-------- Excerpt

Defendant forfeited any direct claims of prosecutorial misconduct by failing to object during trial. (Powell, supra, 6 Cal.5th at p. 171.) Nevertheless, we will address the issue of prosecutorial misconduct through Defendant's coextensive claim of ineffective assistance of counsel.

2. Burden Shifting

In People v. Chatman (2006) 38 Cal.4th 344, our Supreme Court addressed the issue of a prosecutor asking a defendant on cross-examination whether another witness was lying, i.e.," 'were they lying questions.'" (Id. at p. 381.) Chatman rejected legal positions that found such questions either always admissible or always inadmissible. (Id. at pp. 381-382.) Instead, Chatman found that questions along the lines of" 'were they lying'" could be admissible depending on the context of the case. (Id. at p. 384.) Generally, such questions are permissible: (1) as a means of clarifying the testimony of a witness that is contrary to another witness; (2) when a witness is a percipient witness and gives testimony that is contrary to another witness; or (3) when a witness knows another witness well and has knowledge of why the other witness may be lying. (Id. at p. 382.) In terms of a defendant who testifies in essence that he should be believed and that other witnesses should not, the defendant may be asked if he knows of "facts that would show a witness's testimony might be inaccurate or mistaken, or whether he knew of any bias, interest, or motive for a witness to be untruthful." (Id. at p. 383.) The defendant may be "asked to clarify his own position and whether he had any information about whether other witnesses had a bias, interest, or motive to be untruthful." (Ibid.) Chatman noted the significance of the defendant's response to such "were they lying" type of questions: if the defendant "provided a reason for one of [the witnesses] to have testified inaccurately, the jury could consider that reason for whatever value it believed it had. If he provided no reason, the jury might also consider the fact that not even defendant, who, as the prosecutor pointed out, knew the witnesses better than anyone else in the courtroom, could think of any reason why their testimony should not be credited." (Ibid.)

----------------

**Task requirements**
Copy the court excerpt starting with "Defendant forfeited any" and going on through "assistance of counsel.", replacing "prosecutorial misconduct" with "prosecutorial error" each time it occurs.

-------- Records

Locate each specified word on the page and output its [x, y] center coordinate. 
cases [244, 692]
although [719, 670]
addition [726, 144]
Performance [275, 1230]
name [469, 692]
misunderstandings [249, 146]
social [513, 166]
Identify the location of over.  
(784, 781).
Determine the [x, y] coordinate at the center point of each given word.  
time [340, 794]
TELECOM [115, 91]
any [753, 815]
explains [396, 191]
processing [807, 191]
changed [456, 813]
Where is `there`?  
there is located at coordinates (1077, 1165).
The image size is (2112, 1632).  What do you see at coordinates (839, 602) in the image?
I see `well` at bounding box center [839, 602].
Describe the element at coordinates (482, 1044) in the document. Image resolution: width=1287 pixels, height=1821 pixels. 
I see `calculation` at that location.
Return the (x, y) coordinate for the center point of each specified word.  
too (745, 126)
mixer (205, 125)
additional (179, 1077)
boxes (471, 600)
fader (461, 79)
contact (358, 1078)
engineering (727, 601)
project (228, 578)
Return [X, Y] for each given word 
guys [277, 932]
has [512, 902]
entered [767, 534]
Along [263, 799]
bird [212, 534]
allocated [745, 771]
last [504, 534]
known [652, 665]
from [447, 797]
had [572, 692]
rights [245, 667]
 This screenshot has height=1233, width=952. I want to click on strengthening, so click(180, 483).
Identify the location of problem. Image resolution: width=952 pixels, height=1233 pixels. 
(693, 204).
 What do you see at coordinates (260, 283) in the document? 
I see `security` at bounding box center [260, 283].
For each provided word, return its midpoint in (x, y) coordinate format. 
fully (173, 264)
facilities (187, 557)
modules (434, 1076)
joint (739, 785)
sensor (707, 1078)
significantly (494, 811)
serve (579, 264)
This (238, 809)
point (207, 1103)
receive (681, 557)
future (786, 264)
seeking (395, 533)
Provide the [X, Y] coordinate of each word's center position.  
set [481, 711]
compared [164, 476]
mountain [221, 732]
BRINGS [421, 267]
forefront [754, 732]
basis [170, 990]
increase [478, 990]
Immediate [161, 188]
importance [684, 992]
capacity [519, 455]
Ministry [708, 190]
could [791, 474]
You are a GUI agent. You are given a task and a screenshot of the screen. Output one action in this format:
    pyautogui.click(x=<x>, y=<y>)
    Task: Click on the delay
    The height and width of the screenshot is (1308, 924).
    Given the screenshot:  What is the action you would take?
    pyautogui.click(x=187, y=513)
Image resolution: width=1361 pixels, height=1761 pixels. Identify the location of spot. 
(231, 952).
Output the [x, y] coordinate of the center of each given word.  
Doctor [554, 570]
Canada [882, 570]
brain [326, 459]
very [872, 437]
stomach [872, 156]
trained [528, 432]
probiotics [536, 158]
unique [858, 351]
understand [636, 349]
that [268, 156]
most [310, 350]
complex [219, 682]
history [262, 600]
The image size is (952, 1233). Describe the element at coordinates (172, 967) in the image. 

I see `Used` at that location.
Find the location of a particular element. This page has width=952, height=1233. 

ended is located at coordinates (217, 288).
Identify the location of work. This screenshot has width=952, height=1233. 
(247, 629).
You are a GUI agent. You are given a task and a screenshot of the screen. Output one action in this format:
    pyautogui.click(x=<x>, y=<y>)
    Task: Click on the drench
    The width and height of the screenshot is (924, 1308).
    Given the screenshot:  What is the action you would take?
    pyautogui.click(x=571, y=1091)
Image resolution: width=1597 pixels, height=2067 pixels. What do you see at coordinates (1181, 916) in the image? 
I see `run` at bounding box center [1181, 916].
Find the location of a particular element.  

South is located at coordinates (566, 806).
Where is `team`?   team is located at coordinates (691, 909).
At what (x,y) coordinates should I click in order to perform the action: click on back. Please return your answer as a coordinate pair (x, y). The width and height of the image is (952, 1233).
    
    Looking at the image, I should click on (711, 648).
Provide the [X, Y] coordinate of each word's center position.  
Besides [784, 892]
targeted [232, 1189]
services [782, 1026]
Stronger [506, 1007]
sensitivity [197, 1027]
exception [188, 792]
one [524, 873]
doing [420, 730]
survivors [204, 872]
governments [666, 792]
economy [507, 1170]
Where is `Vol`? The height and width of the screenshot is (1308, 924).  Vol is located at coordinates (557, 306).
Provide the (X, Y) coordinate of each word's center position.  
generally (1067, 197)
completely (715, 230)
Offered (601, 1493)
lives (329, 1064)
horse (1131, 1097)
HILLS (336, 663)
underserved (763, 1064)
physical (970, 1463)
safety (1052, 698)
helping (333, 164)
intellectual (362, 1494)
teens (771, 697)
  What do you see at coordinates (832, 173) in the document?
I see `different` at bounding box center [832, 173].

----------------

**Exercise response**
Defendant forfeited any direct claims of prosecutorial error by failing to object during trial. (Powell, supra, 6 Cal.5th at p. 171.) Nevertheless, we will address the issue of prosecutorial error through Defendant's coextensive claim of ineffective assistance of counsel.